Data extracted from a collection →
■ ■ ■ ■ ■

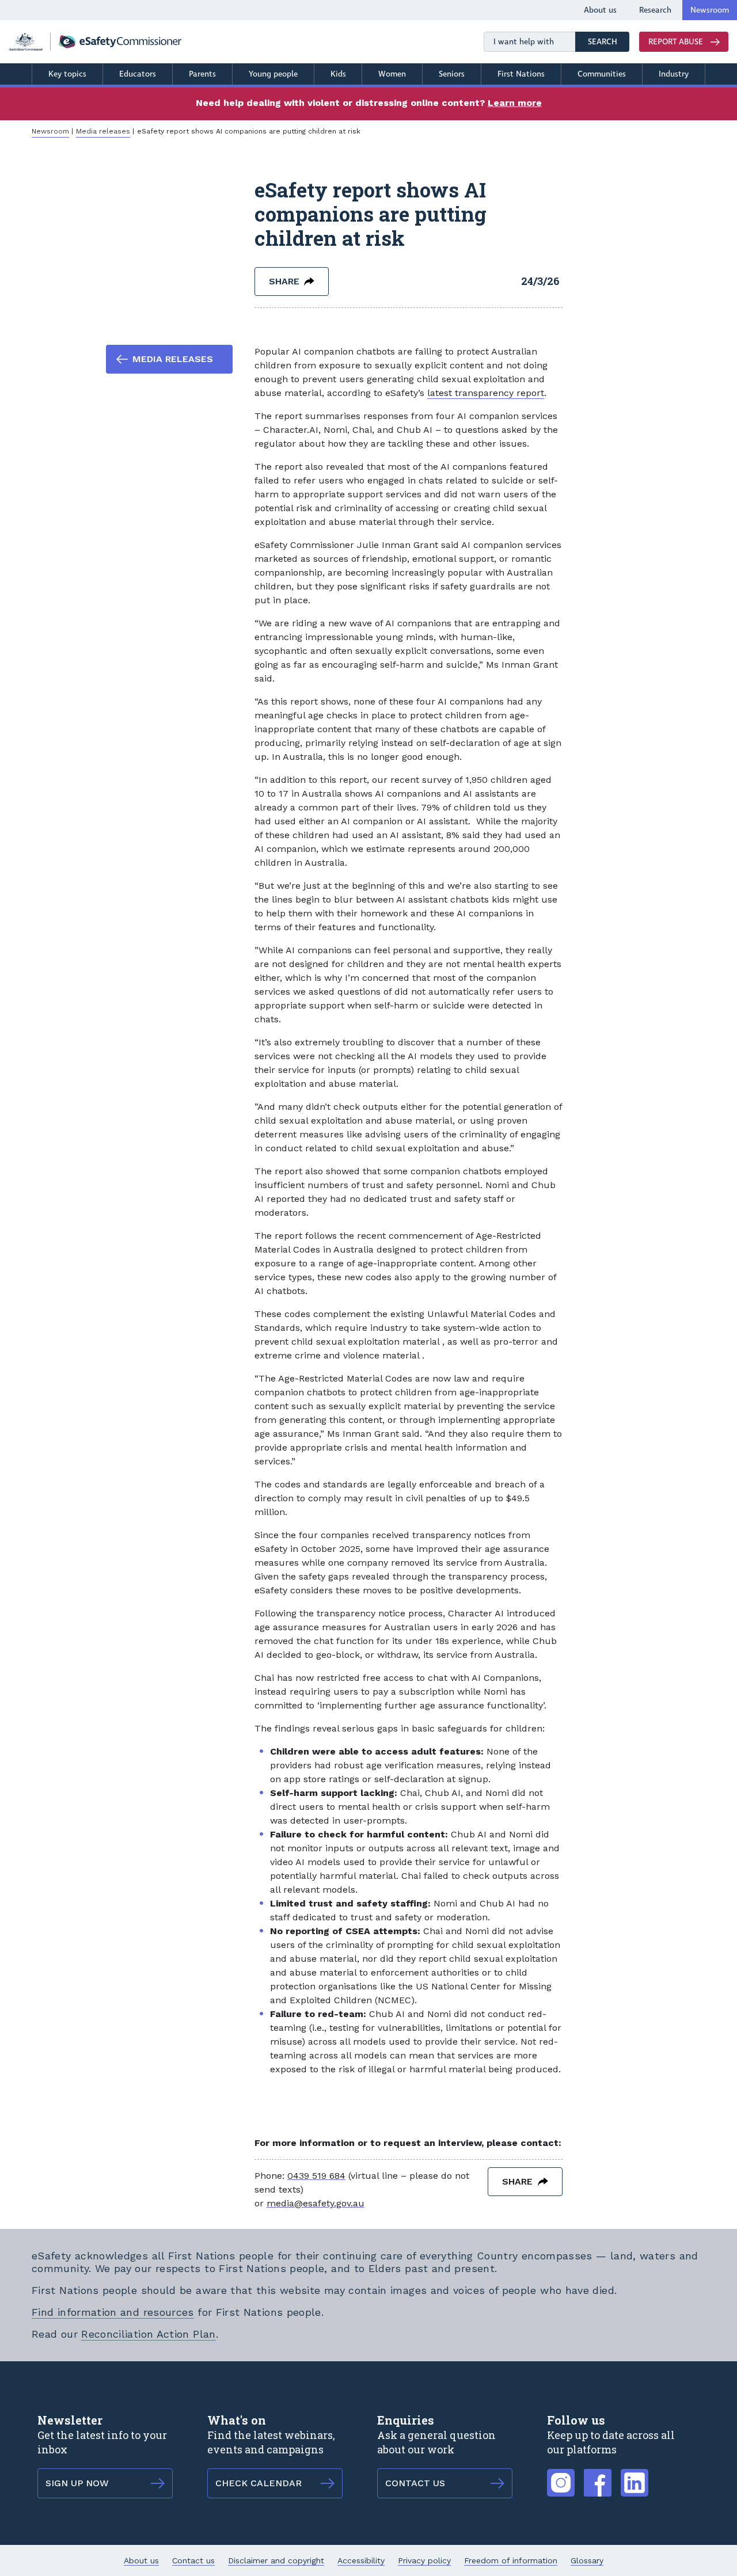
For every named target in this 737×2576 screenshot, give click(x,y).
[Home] (95, 42)
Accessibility (361, 2560)
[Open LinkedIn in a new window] (634, 2476)
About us (600, 10)
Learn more (515, 102)
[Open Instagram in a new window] (561, 2476)
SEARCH (608, 41)
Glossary (587, 2560)
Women (392, 74)
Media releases (103, 131)
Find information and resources (113, 2312)
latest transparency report (485, 392)
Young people (273, 74)
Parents (202, 74)
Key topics (67, 74)
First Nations (521, 74)
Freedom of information (510, 2560)
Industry (674, 74)
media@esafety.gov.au (315, 2203)
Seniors (452, 74)
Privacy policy (424, 2560)
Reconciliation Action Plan (148, 2334)
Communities (602, 74)
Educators (137, 74)
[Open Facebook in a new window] (597, 2476)
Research (655, 10)
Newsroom (709, 10)
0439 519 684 (316, 2175)
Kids (338, 74)
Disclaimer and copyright (276, 2560)
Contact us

■ ■ ■ ■ ■

Exercise → Extract all the data above exactly, excluding every picture.

Written solution →
For every named target in this 737×2576 screenshot, give click(x,y).
[Home] (95, 42)
Accessibility (361, 2560)
[Open LinkedIn in a new window] (634, 2476)
About us (600, 10)
Learn more (515, 102)
[Open Instagram in a new window] (561, 2476)
SEARCH (608, 41)
Glossary (587, 2560)
Women (392, 74)
Media releases (103, 131)
Find information and resources (113, 2312)
latest transparency report (485, 392)
Young people (273, 74)
Parents (202, 74)
Key topics (67, 74)
First Nations (521, 74)
Freedom of information (510, 2560)
Industry (674, 74)
media@esafety.gov.au (315, 2203)
Seniors (452, 74)
Privacy policy (424, 2560)
Reconciliation Action Plan (148, 2334)
Communities (602, 74)
Educators (137, 74)
[Open Facebook in a new window] (597, 2476)
Research (655, 10)
Newsroom (709, 10)
0439 519 684 (316, 2175)
Kids (338, 74)
Disclaimer and copyright (276, 2560)
Contact us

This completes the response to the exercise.